Rare Bird Alert: May 4, 2012
by Nate Swick
The last few days have seen a very significant push of migrants into North America. The birding communities of various states and provinces, particularly those in the upper Midwest and around the Great Lake, have been buzzing with warblers and grosbeaks and vireos and orioles. This is, across much of Canada and the United States, the biggest week of the year. In fact, there's even a festival in Ohio banking on that fact. Rarities across the continent are steady but not as spectacular as the last couple weeks' promises of new ABA species, but it's still pretty exciting out there.
Seabirds continue to lead the way in California. In the wake of last week's remarkable Northern Gannet comes a Red-tailed Tropicbird (ABA Code 4) seen from Año Nuevo Island, San Mateo, on which you can find information here. Other good birds seen recently, a subadult Blue-footed Booby (4) offshore in San Diego, and a great bird for the state in a Field Sparrow in Los Angeles.
Eastern warblers have begun to show in up in migrant traps across the west. In New Mexico they've taken the form of a Kentucky Warbler in Socorro and a Black-throated Green Warbler in Roosevelt.

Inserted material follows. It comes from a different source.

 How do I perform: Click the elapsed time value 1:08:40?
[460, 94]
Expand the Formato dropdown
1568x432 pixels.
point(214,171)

A Red Knot in Rio Grande and an Eastern Towhee in Yuma are among the most exciting species reported this week from Colorado.

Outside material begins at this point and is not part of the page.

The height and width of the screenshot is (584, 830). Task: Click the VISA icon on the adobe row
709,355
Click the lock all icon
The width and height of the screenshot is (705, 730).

Idaho's seventh Little Gull was discovered last week in Fremont, and a Glossy Ibis is currently present in Custer.
Ruff (3) continue to be seen across the continent this week, with the latest in Lancaster, Nebraska.
A Vermilion Flycatcher was found this week Milwaukee, Wisconsin.

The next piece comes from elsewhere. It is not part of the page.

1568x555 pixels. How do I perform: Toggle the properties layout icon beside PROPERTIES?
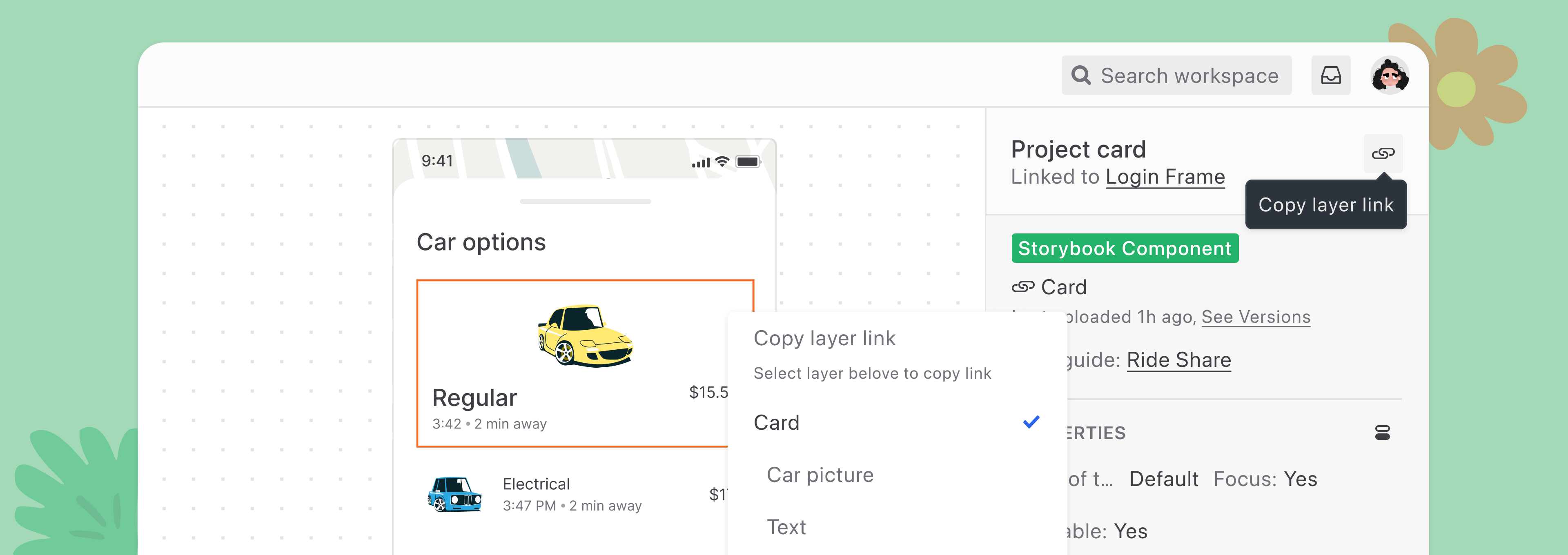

Nearly annual anymore in the southern part of the state were a small flock of Black-bellied Whistling Ducks in Massac, Illinois.
An regular vagrant somewhere in eastern North America nearly every spring, a Scissor-tailed Flycatcher was photographed in Wayne, Michigan.
Loads of visiting birders likely contributed to the haul of birds in Ohio this week, headlined by the state's second record of Royal Tern in Auglaize. Elsewhere in the state, another midwestern Ruff (3) in Wayne, a Green-tailed Towhee in Lake, and a possible Black-throated Gray Warbler in Ottawa.
Hard to believe it's still a Code 4 bird, but another Barnacle Goose (4) was present this week in Victoriaville, Quebec. A tad more exciting was a Bullock's Oriole near Saint-Pacôme.
The farthest flung Scissor-tailed Flycatcher of the season so far was on found near Elgin, New Brunswick.
Another Scissor-tailed Flycatcher was near Westboro, Worcester, Massachusetts.
A Gray Kingbird was discovered recently in New Hanover, North Carolina.
Yet to be confirmed, is a possible Zenaida Dove (5) on Big Pine Key, Monroe, Florida. If confirmed this bird will likely be featured in an upcoming #ABArare post.
Readers should note that none of these reports has yet been vetted by a records committee. All birders are urged to submit documentation of rare sightings to the appropriate state or provincial committees. For full analysis of these and other bird observations, subscribe to North American Birds <aba.org/nab>, the richly illustrated journal of ornithological record published by the ABA.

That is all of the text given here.